-- Exercise requirements --
Please restate each line of the data below exactly. Omit all images.

-- Dataset entries --
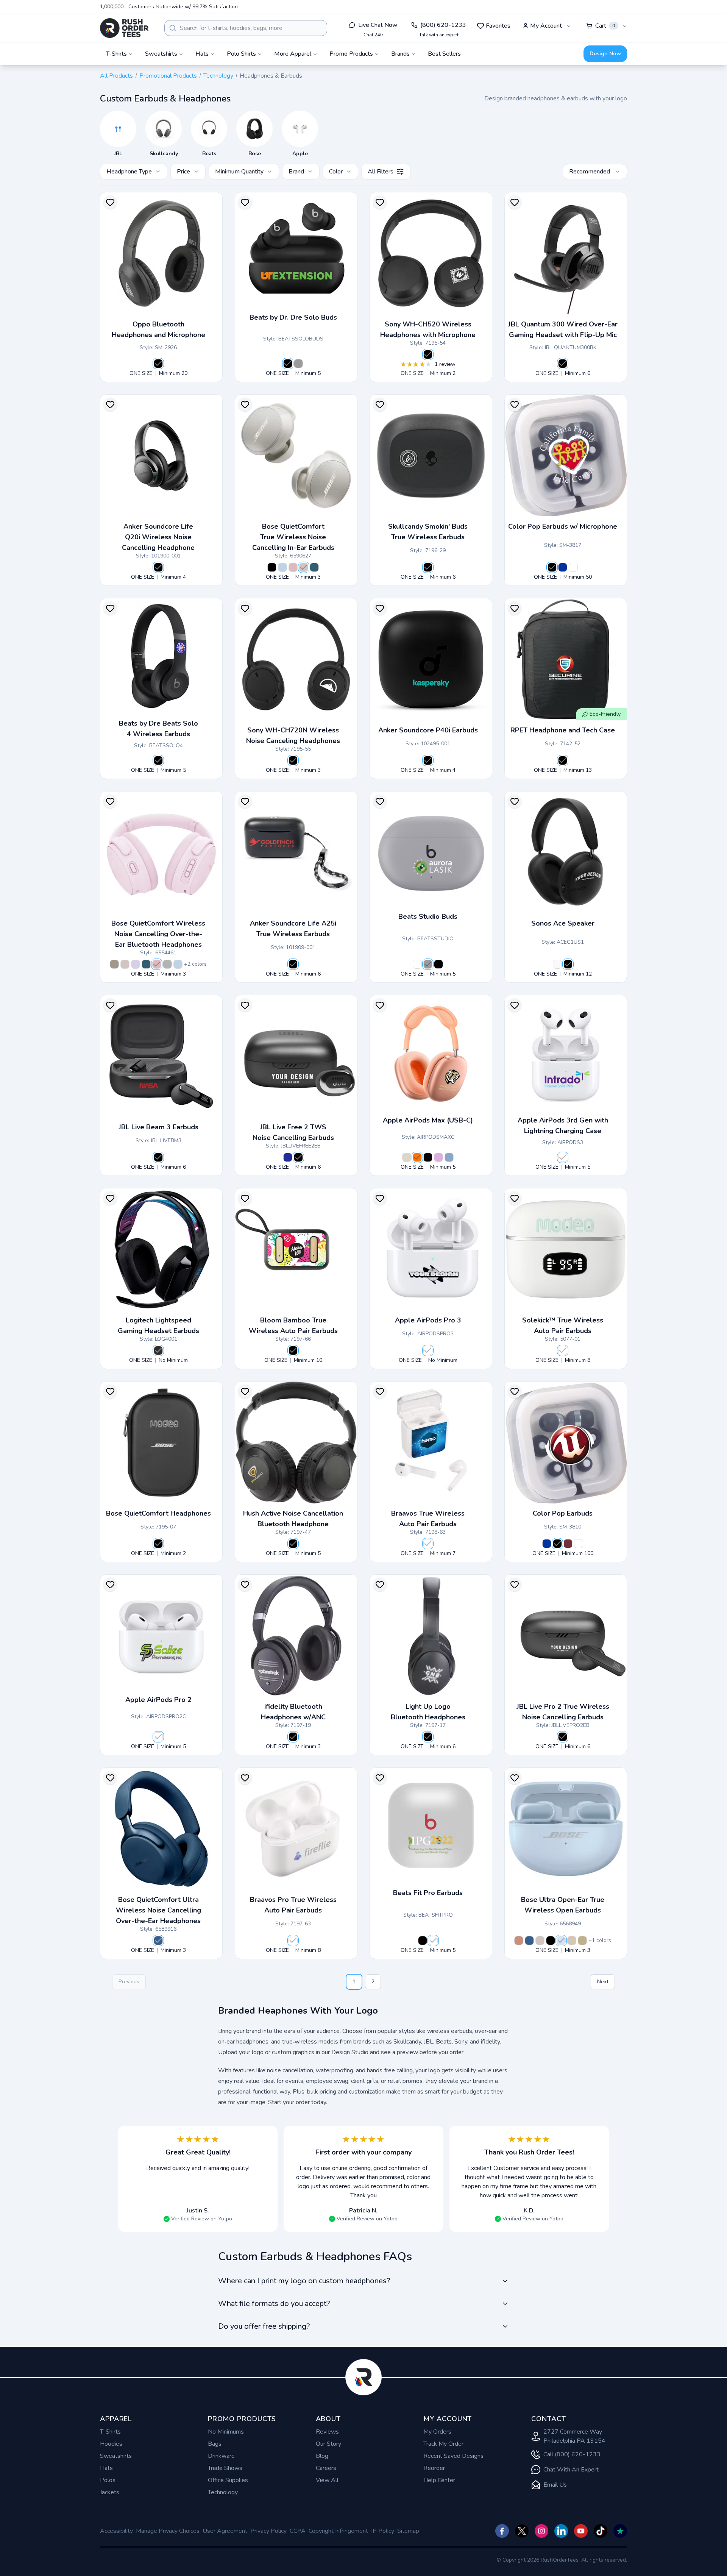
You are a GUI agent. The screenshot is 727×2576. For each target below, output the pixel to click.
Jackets (109, 2492)
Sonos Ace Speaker (562, 923)
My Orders (437, 2432)
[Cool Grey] (298, 363)
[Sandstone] (114, 964)
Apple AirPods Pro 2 (158, 1699)
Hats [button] (202, 54)
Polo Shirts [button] (241, 54)
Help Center (439, 2480)
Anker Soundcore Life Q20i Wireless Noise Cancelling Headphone (158, 537)
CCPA (298, 2531)
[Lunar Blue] (158, 1940)
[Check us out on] (561, 2531)
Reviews (327, 2432)
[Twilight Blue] (314, 567)
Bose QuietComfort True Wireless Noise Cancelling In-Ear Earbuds (293, 537)
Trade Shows (225, 2468)
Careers (326, 2468)
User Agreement (225, 2531)
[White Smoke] (303, 567)
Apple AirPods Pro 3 (428, 1320)
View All (327, 2480)
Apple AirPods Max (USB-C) (428, 1120)
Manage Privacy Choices (168, 2531)
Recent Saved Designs (453, 2456)
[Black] (158, 363)
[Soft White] (557, 964)
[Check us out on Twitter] (522, 2531)
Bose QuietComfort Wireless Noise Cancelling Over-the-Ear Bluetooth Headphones (158, 934)
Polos (107, 2480)
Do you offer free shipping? (264, 2326)
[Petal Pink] (293, 567)
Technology (218, 76)
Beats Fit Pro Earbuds (428, 1892)
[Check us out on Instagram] (541, 2531)
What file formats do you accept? (274, 2303)
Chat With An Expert (571, 2469)
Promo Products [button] (351, 54)
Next (602, 1981)
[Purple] (438, 1157)
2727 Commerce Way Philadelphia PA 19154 (574, 2436)
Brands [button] (400, 54)
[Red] (568, 1543)
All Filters (380, 171)
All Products (116, 76)
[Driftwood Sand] (571, 1940)
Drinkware (221, 2456)
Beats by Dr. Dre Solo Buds (293, 317)
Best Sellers (444, 54)
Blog (322, 2456)
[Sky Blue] (449, 1157)
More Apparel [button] (292, 54)
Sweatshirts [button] (161, 54)
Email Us (555, 2485)
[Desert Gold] (582, 1940)
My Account (546, 26)
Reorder (434, 2468)
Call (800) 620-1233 (572, 2454)
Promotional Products (168, 76)
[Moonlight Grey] (167, 964)
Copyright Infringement (338, 2531)
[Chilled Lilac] (135, 964)
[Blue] (287, 1157)
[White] (573, 567)
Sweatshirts (116, 2456)
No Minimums (226, 2432)
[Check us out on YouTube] (581, 2531)
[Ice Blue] (282, 567)
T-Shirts (110, 2432)
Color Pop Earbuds (563, 1513)
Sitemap (408, 2531)
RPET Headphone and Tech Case (562, 730)
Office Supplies (228, 2480)
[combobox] (245, 28)
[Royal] (562, 567)
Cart (605, 26)
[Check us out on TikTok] (600, 2531)
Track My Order (443, 2444)
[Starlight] (406, 1157)
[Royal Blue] (546, 1543)
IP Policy (382, 2531)
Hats (106, 2468)
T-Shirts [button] (116, 54)
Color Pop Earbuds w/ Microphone (562, 526)
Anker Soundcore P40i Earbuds (428, 730)
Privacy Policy (268, 2531)
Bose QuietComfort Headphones (158, 1513)
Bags (215, 2444)
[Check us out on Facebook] (502, 2531)
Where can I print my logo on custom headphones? (304, 2281)
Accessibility (116, 2531)
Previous (129, 1981)
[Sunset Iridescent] (518, 1940)
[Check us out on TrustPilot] (620, 2531)
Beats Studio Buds (427, 916)
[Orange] (417, 1157)
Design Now (605, 53)
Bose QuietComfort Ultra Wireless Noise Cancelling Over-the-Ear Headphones (158, 1910)
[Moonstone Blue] (561, 1940)
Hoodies (111, 2444)
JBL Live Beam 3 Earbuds (158, 1127)
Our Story (328, 2444)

-- Task output --
You are a GUI agent. The screenshot is 727×2576. For each target below, output the pixel to click.
Jackets (109, 2492)
Sonos Ace Speaker (562, 923)
My Orders (437, 2432)
[Cool Grey] (298, 363)
[Sandstone] (114, 964)
Apple AirPods Pro 2 (158, 1699)
Hats [button] (202, 54)
Polo Shirts [button] (241, 54)
Help Center (439, 2480)
Anker Soundcore Life Q20i Wireless Noise Cancelling Headphone (158, 537)
CCPA (298, 2531)
[Lunar Blue] (158, 1940)
[Check us out on] (561, 2531)
Reviews (327, 2432)
[Twilight Blue] (314, 567)
Bose QuietComfort True Wireless Noise Cancelling In-Ear Earbuds (293, 537)
Trade Shows (225, 2468)
Careers (326, 2468)
User Agreement (225, 2531)
[White Smoke] (303, 567)
Apple AirPods Pro 3 (428, 1320)
View All (327, 2480)
Apple AirPods Max (USB-C) (428, 1120)
Manage Privacy Choices (168, 2531)
Recent Saved Designs (453, 2456)
[Black] (158, 363)
[Soft White] (557, 964)
[Check us out on Twitter] (522, 2531)
Bose QuietComfort Wireless Noise Cancelling Over-the-Ear Bluetooth Headphones (158, 934)
Polos (107, 2480)
Do you offer free shipping? (264, 2326)
[Petal Pink] (293, 567)
Technology (218, 76)
Beats Fit Pro Earbuds (428, 1892)
[Check us out on Instagram] (541, 2531)
What file formats do you accept? (274, 2303)
Chat With An Expert (571, 2469)
Promo Products [button] (351, 54)
Next (602, 1981)
[Purple] (438, 1157)
2727 Commerce Way Philadelphia PA 19154 (574, 2436)
Brands [button] (400, 54)
[Red] (568, 1543)
All Filters (380, 171)
All Products (116, 76)
[Driftwood Sand] (571, 1940)
Drinkware (221, 2456)
Beats by Dr. Dre Solo Buds (293, 317)
Best Sellers (444, 54)
Blog (322, 2456)
[Sky Blue] (449, 1157)
More Apparel [button] (292, 54)
Sweatshirts [button] (161, 54)
Email Us (555, 2485)
[Desert Gold] (582, 1940)
My Account (546, 26)
Reorder (434, 2468)
Call (800) 620-1233 (572, 2454)
Promotional Products (168, 76)
[Moonlight Grey] (167, 964)
Copyright Infringement (338, 2531)
[Chilled Lilac] (135, 964)
[Blue] (287, 1157)
[White] (573, 567)
Sweatshirts (116, 2456)
No Minimums (226, 2432)
[Check us out on YouTube] (581, 2531)
[Ice Blue] (282, 567)
T-Shirts (110, 2432)
Color Pop Earbuds (563, 1513)
Sitemap (408, 2531)
RPET Headphone and Tech Case (562, 730)
Office Supplies (228, 2480)
[combobox] (245, 28)
[Royal] (562, 567)
Cart (605, 26)
[Check us out on TikTok] (600, 2531)
Track My Order (443, 2444)
[Starlight] (406, 1157)
[Royal Blue] (546, 1543)
IP Policy (382, 2531)
Hats (106, 2468)
T-Shirts [button] (116, 54)
Color Pop Earbuds w/ Microphone (562, 526)
Anker Soundcore P40i Earbuds (428, 730)
Privacy Policy (268, 2531)
Bose QuietComfort Headphones (158, 1513)
Bags (215, 2444)
[Check us out on Facebook] (502, 2531)
Where can I print my logo on custom headphones? (304, 2281)
Accessibility (116, 2531)
Previous (129, 1981)
[Sunset Iridescent] (518, 1940)
[Check us out on TrustPilot] (620, 2531)
Beats Studio Buds (427, 916)
[Orange] (417, 1157)
Design Now (605, 53)
Bose QuietComfort Ultra Wireless Noise Cancelling Over-the-Ear Headphones (158, 1910)
[Moonstone Blue] (561, 1940)
Hoodies (111, 2444)
JBL Live Beam 3 Earbuds (158, 1127)
Our Story (328, 2444)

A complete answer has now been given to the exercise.